Even assuming that some or all of the property in question is not that which was the subject of Goodman II, supra, we hold that it was not marital property subject to equitable division, regardless of whether it be categorized as newly acquired assets or as appreciation of previously awarded assets. Georgia does not have a statute which defines separate property. Through various holdings of this court, separate property has been defined to include: property belonging to one party before the marriage (Moore v. Moore, 249 Ga. 27 (287 SE2d 185) (1982)); property acquired by gift, bequest, or devise (Bailey v. Bailey, 250 Ga. 15 (295 SE2d 304) (1982)); property awarded to a spouse by a separate-maintenance judgment (Goodman I and II, supra); and the appreciation, during the marriage, of separate property when appreciation was not a result of the efforts of the spouse owning said property and for which he was not otherwise compensated (Halpern v. Halpern, supra).

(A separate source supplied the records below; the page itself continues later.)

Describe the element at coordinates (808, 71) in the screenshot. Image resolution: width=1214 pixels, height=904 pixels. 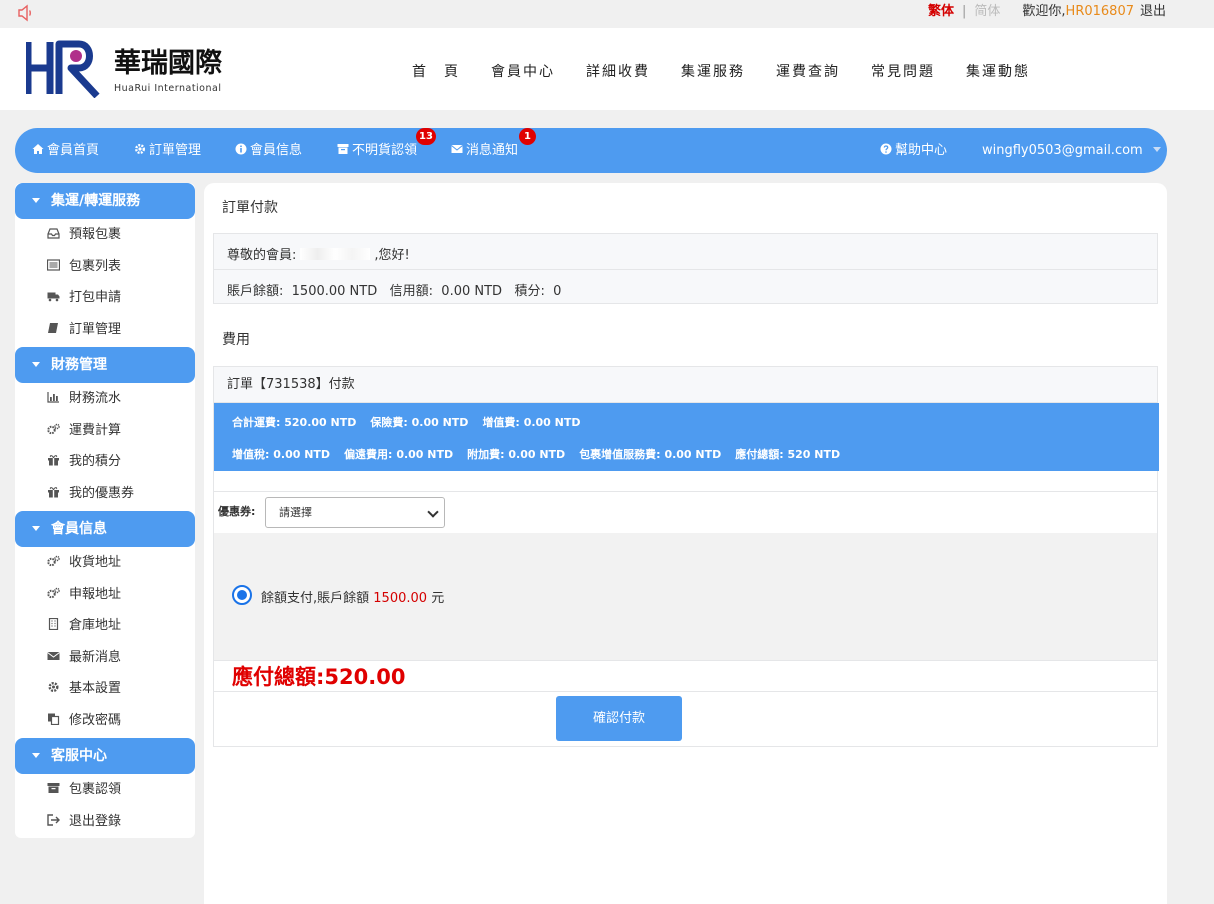
I see `nav-shipping-query: 運費查詢` at that location.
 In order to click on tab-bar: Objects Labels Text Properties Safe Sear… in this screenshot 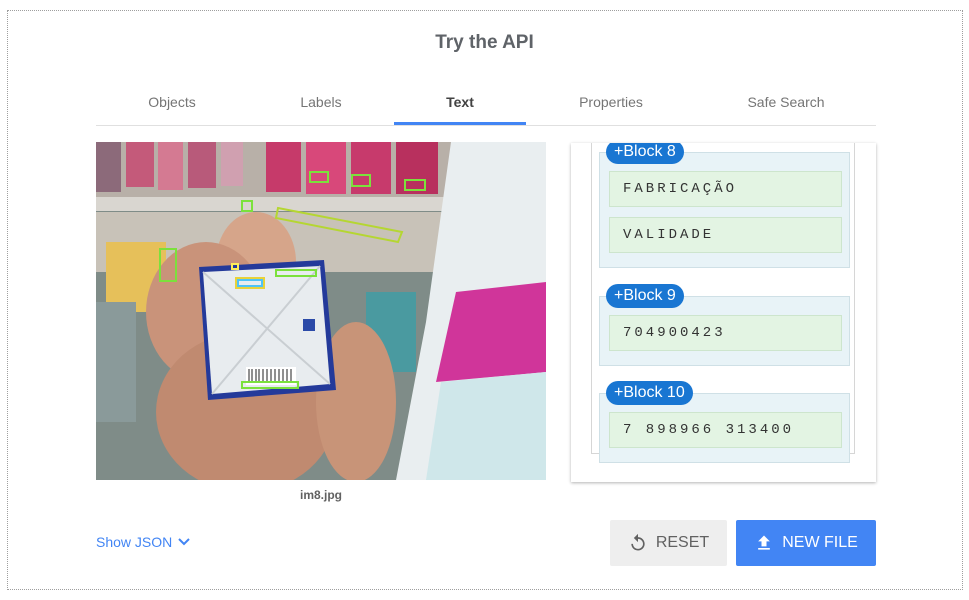, I will do `click(486, 105)`.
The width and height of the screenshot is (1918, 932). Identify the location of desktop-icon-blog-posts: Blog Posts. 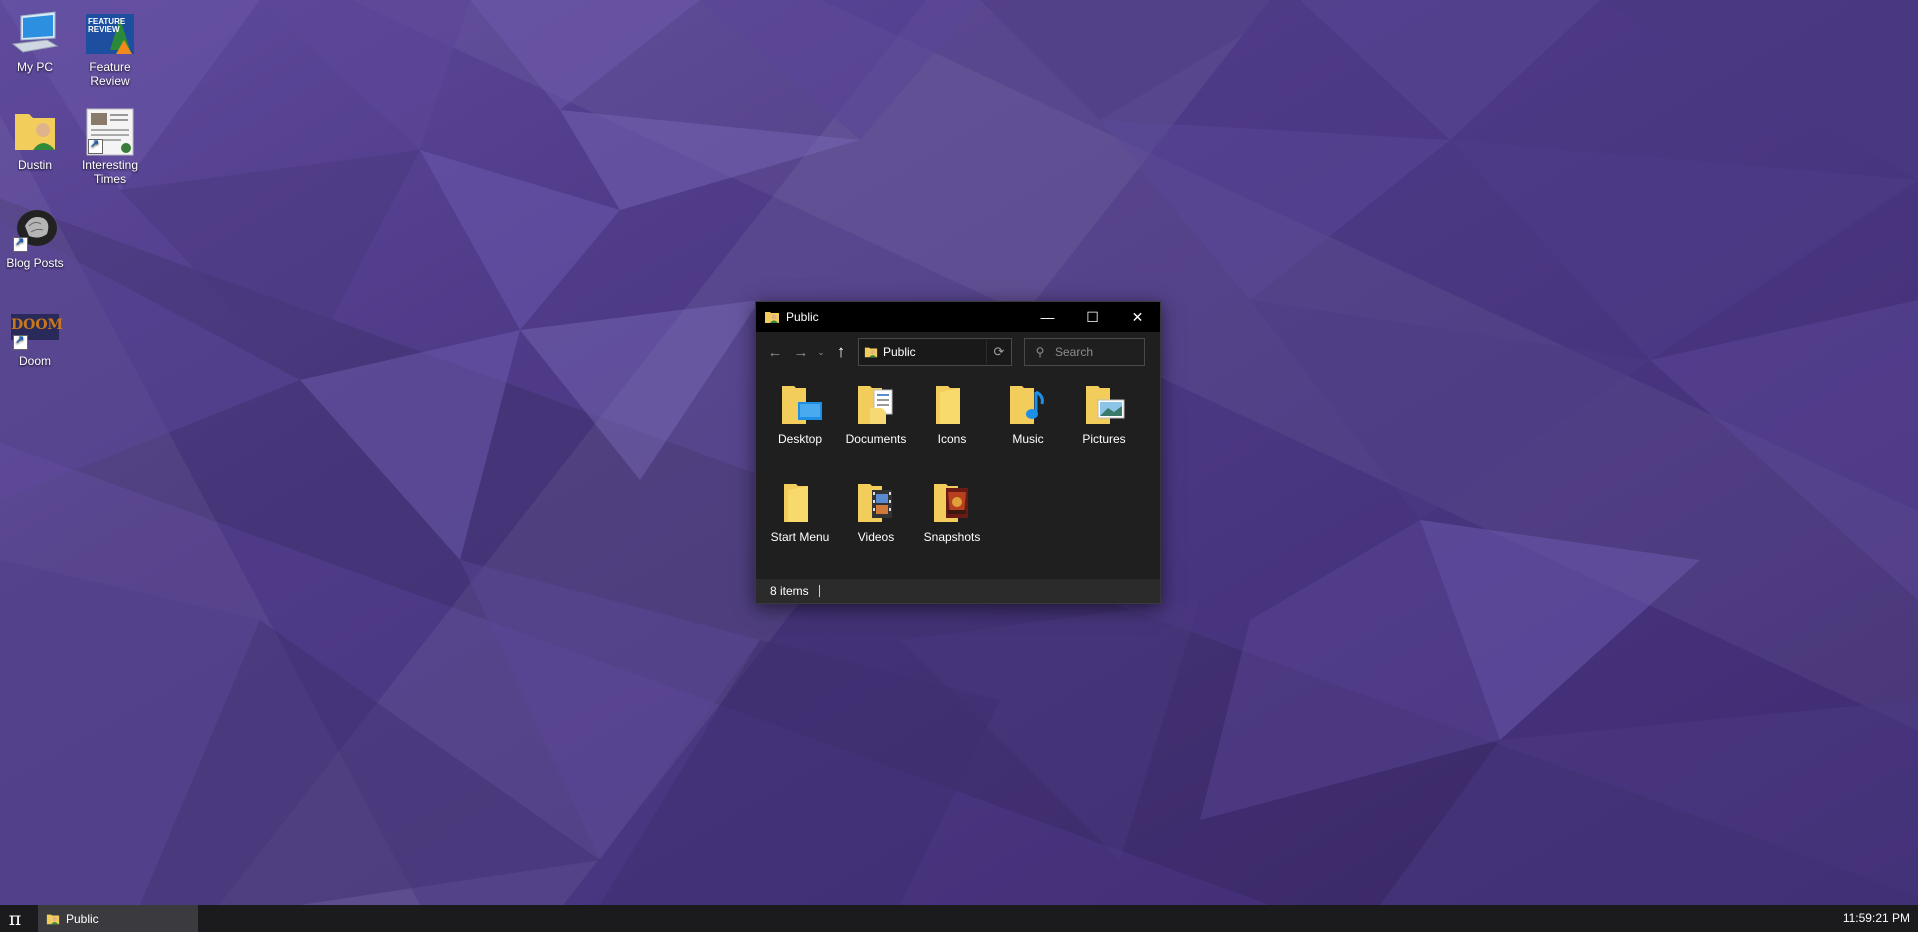
(36, 235).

The State of New York defines "marital property" as all property acquired by either or both spouses during the marriage and before the execution of a separation agreement or the commencement of a "matrimonial action," which is defined, in part, as an action for annulment, divorce, or separation. N.Y. Dom. Rel. Law, §§ 236 B (1) (c), 236 B (2). Approximately 18 states have, by statute or by case law, specifically excluded from the definitions of marital property, that property acquired by a spouse subsequent to a decree of legal separation.
The rationale supporting these statutes and cases from equitable-division jurisdictions is clear. Once the family no longer operates as a *66 unit, working and contributing to and for the good of the marital estate, the basis for equitable division of property is removed. The property acquired by each spouse is thenceforth a result of that spouse's sole industry, without support or contribution financially, morally or otherwise from the other spouse.
In the instant case, the appellant-wife has made no contribution to the marriage since the entry of the separate-maintenance judgment she obtained. The activities which she has offered in furtherance of her "continuing family unit" argument are activities and responsibilities which were required by the separate-maintenance judgment itself, compliance with which cannot fairly or equitably be considered as functioning as a family unit.
Accordingly, we hold that the trial court did not err in denying the requested equitable division of property.
Judgment affirmed. All the Justices concur.NOTES
 Alaska: Schanck v. Schanck, 717 P2d 1 (Alaska 1986); Arkansas: Ark. Stat. Ann., § 34-1214 (1985); California: Cal. Civil Code, § 5119 (West Supp. 1983); Colorado: Colo. Rev. Stat., § 14-10-113 (2) (c) (1973); Illinois: Ill. Ann. Stat., Ch. 40, § 503 (a) (3) (Smith-Hurt) (1985); Indiana: Ind. Code 1971, § 31-1-11.5-11 (Cum. Supp. 1986); Kentucky: Ky. Rev. Stat. Ann., § 403.190 (2) (c) (Bobbs-Merrill) (1986); Maine: Me. Rev. Stat. Ann., Title 19, § 722-(A) (2) (c) (1981); Minnesota: Minn. Stat. Ann., § 518.54 (5(d)) (West 1987); Missouri: Mo. Ann. Stat., § 452.330(2) 3 (Vernon 1986); New Jersey: Carlsen v. Carlsen, 72 N.J. 363 (371 A2d 8) (1977); New Mexico: N.M. Stat. Ann., § 40-3-8 (A) (2) (1986); New York: N.Y. Dom. Rel. Law, § 236 (B) (1) (c) (McKinney 1986); North Carolina: N.C. Gen. Stat., § 50-20 (b) (1) (Supp. 1985); Pennsylvania: 23 Pa. Stat., § 401 (e) (4) (Purdon 1986); Virginia: Va. Code, § 20-107.3 (A) (2) (1986 Cum. Supp.); Washington: Wash. Rev. Code Ann., § 26.16.140; West Virginia: W.Va. Code, § 48-2-1 (f) (5) (1986).